Conclusion de la deuxième partie
- Premier prix de la recherche historique du département des Alpes Maritimes
- Publication type: Book chapter
- Book: Enfermer et Punir. Histoire des prisons et des prisonniers des Alpes-Maritimes (1792-1939)
- Pages: 393 to 394
- Collection: Mediterranean Studies, n° 19
Conclusion
de la deuxième partie
De la séparation à l’isolement des prisonniers, le paysage carcéral de la région niçoise évolue profondément durant tout le xixe siècle. L’application des idéaux issus des Lumières consistant à remplacer les peines corporelles par la privation de liberté s’affirment lentement avec l’élaboration d’espaces punitifs nouveaux1. Au début du xixe siècle, le monde des prisons est bouleversé par les effets de la Révolution, les difficultés économiques et le brigandage endémique de la région niçoise. Pour faire face à l’augmentation de la population carcérale, de nouveaux locaux faisant office de prison ouvrent à la hâte mais demeurent insuffisants malgré la bonne volonté des autorités. La séparation des différentes catégories de détenus est plus ou moins respectée. À Nice, les prisonniers sont enfermés dans trois établissements : les prisons sénatoriales qui deviennent une maison de Justice affectée aux condamnés à de courtes peines, le couvent des Jésuites qui est transformé en une maison d’arrêt pour l’enfermement des prévenus, et la maison de correction qui est installée dans l’ancien bagne pour les militaires et déserteurs. À Grasse également l’inflation pénitentiaire amène l’ouverture de nouveaux établissements, la maison d’arrêt de l’Évêché est complétée par l’ancienne geôle de la Torre de la Càrce et par l’ancien Séminaire convertit en prison. La promiscuité caractérise tous ces établissements qui manquent cruellement de moyens pour assurer leur fonctionnement. En 1811, l’entretien des maisons d’arrêt et des chambres de sûreté incombe entièrement à la charge des départements, ce qui contribue à aggraver leur situation déjà précaire2.
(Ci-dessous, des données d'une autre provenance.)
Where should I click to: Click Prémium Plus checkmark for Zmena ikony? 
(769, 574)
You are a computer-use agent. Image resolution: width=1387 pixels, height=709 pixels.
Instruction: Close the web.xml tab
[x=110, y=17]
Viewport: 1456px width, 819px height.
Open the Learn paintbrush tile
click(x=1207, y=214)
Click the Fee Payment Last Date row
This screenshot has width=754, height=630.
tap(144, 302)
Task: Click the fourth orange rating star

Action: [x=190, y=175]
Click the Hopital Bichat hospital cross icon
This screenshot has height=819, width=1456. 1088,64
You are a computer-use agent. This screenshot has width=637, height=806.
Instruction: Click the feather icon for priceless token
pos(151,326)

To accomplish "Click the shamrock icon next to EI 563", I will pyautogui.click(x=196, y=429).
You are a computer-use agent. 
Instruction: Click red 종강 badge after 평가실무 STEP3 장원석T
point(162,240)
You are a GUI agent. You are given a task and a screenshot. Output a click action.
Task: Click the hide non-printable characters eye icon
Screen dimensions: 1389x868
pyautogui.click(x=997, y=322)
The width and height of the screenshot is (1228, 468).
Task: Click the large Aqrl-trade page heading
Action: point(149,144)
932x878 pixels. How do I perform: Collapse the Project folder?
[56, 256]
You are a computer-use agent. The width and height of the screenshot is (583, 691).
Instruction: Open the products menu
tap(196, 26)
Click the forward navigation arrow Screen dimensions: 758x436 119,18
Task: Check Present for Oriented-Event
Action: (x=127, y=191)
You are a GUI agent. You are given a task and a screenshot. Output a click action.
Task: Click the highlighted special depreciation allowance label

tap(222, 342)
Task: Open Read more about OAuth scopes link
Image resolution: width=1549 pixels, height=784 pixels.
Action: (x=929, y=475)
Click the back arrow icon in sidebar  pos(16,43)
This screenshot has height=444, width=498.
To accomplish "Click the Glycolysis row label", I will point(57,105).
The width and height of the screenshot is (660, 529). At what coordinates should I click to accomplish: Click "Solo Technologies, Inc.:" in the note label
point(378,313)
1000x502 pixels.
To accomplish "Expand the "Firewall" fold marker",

394La Restauration et le changement de souveraineté rétablissent dans leur fonction d’origine les prisons sénatoriales de Nice. Régulièrement, des améliorations sont apportées à l’édifice afin d’y appliquer modestement les avancées en matière d’innovation pénitentiaire. À Grasse, du côté français, la prison de l’Évêché ferme définitivement ses portes en 1846 et la nouvelle maison d’arrêt ouvre les siennes juste à côté du tribunal. Elle fait partie des premières prisons cellulaires qui réalisent concrètement les idées de séparation et d’isolement des détenus avant l’adoption de la loi du 5 juin 1875 sur l’enfermement individuel des prévenus et des condamnés à moins d’un an de prison3. À Nice, le virage cellulaire s’accomplit plus tardivement en 1887 avec l’ouverture de la maison d’arrêt dessinée par l’architecte Dieudé-Defly. Il met la géométrie au service de l’utopie carcérale et fait de l’architecture pénitentiaire un moyen de punition. La peine privative de liberté est désormais standardisée et le traitement des prisonniers est uniformisé. La surveillance est optimale grâce au plan rayonnant du bâtiment. La sécurité est maximale avec les nombreux sas, murs et grilles qui veillent à prévenir les évasions. Chacun, qu’il soit riche ou pauvre, dispose désormais d’un espace délimité, d’une cellule identique contenant la même quantité de mètre cube d’air et pourvu d’un confort semblable. Par cette architecture carcérale, la peine doit devenir égalitaire et infliger à tous les mêmes conditions de détention. Les modes de vie des détenus évoluent tout au long de la période en parallèle avec la lente maturation des locaux pénitentiaires qui doivent à la fois punir, prévenir, amender et corriger.
1 Beccaria Cesare., Des délits et des peines, éd. Guillaumin, Paris, 1856 (B.N.F. département droit, économie, politique).
2 Ministère de l’Intérieur, Code des prisons, Paris, tome I, imprimerie administrative Paul Dupont, 1845, p. 60.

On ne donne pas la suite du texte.